L’espace judiciaire européen peut se targuer de belles réalisations. En soixante ans et, plus singulièrement encore depuis 1999, les avancées ont été considérables. Un droit européen de la coopération judiciaire s’est mis en place. En matière civile, l’approche est en passe de devenir globale, puisque sont dorénavant concernés le droit économique mais également le droit des personnes. En matière pénale le processus est plus long mais il est engagé avec notamment l’élaboration du très fameux « mandat d’arrêt européen ».

La question qui se pose aujourd’hui à l’ensemble des acteurs, spécialement  des acteurs institutionnels, de cette coopération judiciaire est la recherche des moyens aptes à rendre le dispositif ” le plus accessible possible aux citoyens “.

A cet égard, je voudrais dénoncer ce que j’appellerais ici une « vue de l’esprit ».

Cette dernière consiste à considérer que l’espace européen n’est fondamentalement pas différent d’un espace national de sorte que son parachèvement ne peut être atteint que par la concrétisation à un niveau régional de constructions juridiques d’inspiration proprement nationale. C’est à ce titre, par exemple, qu’est né le projet de « Constitution pour l’Europe » (Traité de Rome du 29 oct. 2004, jamais entré en vigueur) ou que des groupes européens de recherche universitaire se sont attelés à l’élaboration d’un « Code civil européen » ou encore d’un « Code européen de procédure ».

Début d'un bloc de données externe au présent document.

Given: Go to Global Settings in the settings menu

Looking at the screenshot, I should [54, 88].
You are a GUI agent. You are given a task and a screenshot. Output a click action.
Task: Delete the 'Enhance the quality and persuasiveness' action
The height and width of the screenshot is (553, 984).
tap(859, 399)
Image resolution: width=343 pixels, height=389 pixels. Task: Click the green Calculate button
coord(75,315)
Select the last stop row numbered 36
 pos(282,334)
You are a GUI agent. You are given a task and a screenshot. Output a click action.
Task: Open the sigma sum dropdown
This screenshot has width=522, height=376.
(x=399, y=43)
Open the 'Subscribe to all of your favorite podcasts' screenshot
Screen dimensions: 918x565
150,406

Cette approche du droit européen à travers des institutions empruntées aux sphères nationales nous semble totalement contraire à l’esprit de la construction européenne contemporaine. Le droit européen a placé les rapports entre les ordres juridiques (ordres juridiques nationaux, ordre juridique international), au cœur de sa dynamique. Réduire cette forme de pluralisme juridique à la figure unique d’un droit européen synthétisant en son sein l’ensemble des systèmes existants est une grave erreur.

Dans le domaine de coopération judiciaire, cette volonté d’extrapoler au niveau européen des notions ou institutions de dimension proprement nationale existe. On en donnera deux exemples : 1° la volonté de substituer à un ordre public national, un ordre public européen jugé seul apte à défendre des valeurs de dimension européenne ; 2° la volonté de concentrer entre les mains du seul juge (ou de la seule autorité) du pays d’origine, la possibilité de contester un acte ou décision amené à circuler dans les autres Etats membres.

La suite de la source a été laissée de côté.